10In this way, we guided the class in drawing a distinction between non-ascriptive identity traits (e.g., political belief, style of dressing) and ascriptive6 ones (e.g., ethnicity, sexual orientation, skin colour) (Reskin, 2005). The idea behind this activity is twofold: i) it links issues such as hate speech and racial microaggression (Sue, 2010) to students’ lives; ii) it helps distinguishing the spread-ing of discriminatory contents7 from generic insults. The module ended with an assignment: students had to find at least one public figure who had been a victim of online discrimination, providing one or more hateful messages as an example, and a counter-narrative response..
3.2 “If I Were a Classifier...”
11The second module is organized in two meetings and focuses on the importance of manually annotated corpora for online hate speech detection and what are the peculiarities of hateful messages.
12Within the first meeting, each student presented the found messages and try to define the type of attack and the linguistic characteristics of the text that make it hateful or a counter-narrative. The variety of examples led to the introduction of a deeper taxonomy of discrimination (e.g., misogyny, homophobia, sexism, etc...). As expected, the following group discussion brought out a considerable subjectivity in perceiving these phenomena, thus highlighting the need of adopting a shared annotation schema to identify hate speech in messages.

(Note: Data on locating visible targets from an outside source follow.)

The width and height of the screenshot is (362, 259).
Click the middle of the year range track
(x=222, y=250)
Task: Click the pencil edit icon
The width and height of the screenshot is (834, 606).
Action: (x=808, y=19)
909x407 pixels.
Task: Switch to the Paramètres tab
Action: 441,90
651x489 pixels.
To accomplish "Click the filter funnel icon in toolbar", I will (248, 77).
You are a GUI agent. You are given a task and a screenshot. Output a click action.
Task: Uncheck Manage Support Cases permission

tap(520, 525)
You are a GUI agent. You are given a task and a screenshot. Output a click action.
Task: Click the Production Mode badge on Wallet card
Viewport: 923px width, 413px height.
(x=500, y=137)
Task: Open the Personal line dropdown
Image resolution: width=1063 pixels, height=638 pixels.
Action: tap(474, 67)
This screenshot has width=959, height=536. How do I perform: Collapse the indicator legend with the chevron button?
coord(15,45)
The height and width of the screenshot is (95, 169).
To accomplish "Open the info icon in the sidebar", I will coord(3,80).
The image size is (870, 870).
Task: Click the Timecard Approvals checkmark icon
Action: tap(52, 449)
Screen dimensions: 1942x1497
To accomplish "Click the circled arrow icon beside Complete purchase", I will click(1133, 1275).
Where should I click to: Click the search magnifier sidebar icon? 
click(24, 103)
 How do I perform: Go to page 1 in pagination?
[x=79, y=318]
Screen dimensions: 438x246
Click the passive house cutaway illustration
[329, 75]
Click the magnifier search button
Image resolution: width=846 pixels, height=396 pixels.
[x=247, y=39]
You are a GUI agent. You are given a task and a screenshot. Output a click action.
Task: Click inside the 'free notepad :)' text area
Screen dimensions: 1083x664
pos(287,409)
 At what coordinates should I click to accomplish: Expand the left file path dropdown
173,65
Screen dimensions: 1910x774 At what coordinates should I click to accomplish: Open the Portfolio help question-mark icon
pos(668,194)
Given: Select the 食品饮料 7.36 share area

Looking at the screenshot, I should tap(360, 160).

13After a brief introduction on what corpora are and how they are used in new technologies, students have been involved in an annotation task of hate speech, asking them to evaluate at least 30 tweets.
14For this purpose, we created the data annotation platform8 within the “Contro l’odio” project. This web application, built using PHP, MySQL, and JavaScript, preserves the student’s annotation history by using a passwordless authentication link sent to the email choose during the login. This method has the double advantage of not requiring the student to register to the platform and of preserving ourselves to save the student’s email or other personal data. It then ensures the annotation anonymity and satisfies the requirements of General Data Protection Regulation (GDPR), as a desired consequence.
15The home page of the web application consists of a dashboard that provides the annotation guideline and shows basic information about the student’s activity. Indeed, the student could know the number of sessions they completed (each session consists of annotating 15 tweets) and the level of agreement (expressed in percentage) between their annotation and the annotation performed by the automatic model realized in the “Contro l’odio” project. Gamifying the task through this comparison, we provide the basis for a discussion about the fallibility of automatic systems. Furthermore, we also allow the student to compare their annotation with the annotation of their classmates in order to introduce the measures of annotator agreement. When a session starts, the student could annotate the level of hatefulness of a tweet through a 7 square scale filled with a color scale from Watusi to Sangria as shown in Figure 2. Two additional squares, respectively filled with White and Mid Gray, allow to state the absence of hate or to consider off-topic the content of the tweet. Finally, three toggle switches (on/off button) were added to check the presence of ‘irony/sarcasm/humor’, ‘offensiveness’, and ‘stereotype’, giving them the possibility to reflect about the ways in which users spread hate online.
16During the annotation task, students were asked to fill a shared spreadsheet with the tweets that impressed them the most for its offensiveness, for its humorous intention, or the most difficult to annotate. By discussing with them annotation results, we introduced the latest core concept of the module: the agreement. We presented some metrics that are typically adopted to calculate it among annotators and outlined some good practice recently emerged in Corpus Linguistics, such as ensuring the involvement of minorities in corpora development in order to avoid biases (Basile 2020).
3.3 My First Classifier
17In this module the main idea is to stimulate computational thinking by translating linguistic observations coming from the annotation procedure in a proper computational task. The activity of annotation has, indeed, given the opportunity of reflecting on how users tend to verbally express hate online, and on how minorities are represented through stereotypes. To incentivize this transition, we proposed two activities:
to mark in each tweet the textual span that could make a classifier aware of the presence of hate speech creating a list of word n-grams;
to develop two automatic classifiers (supervised and unsupervised) exploiting the list of word n-grams.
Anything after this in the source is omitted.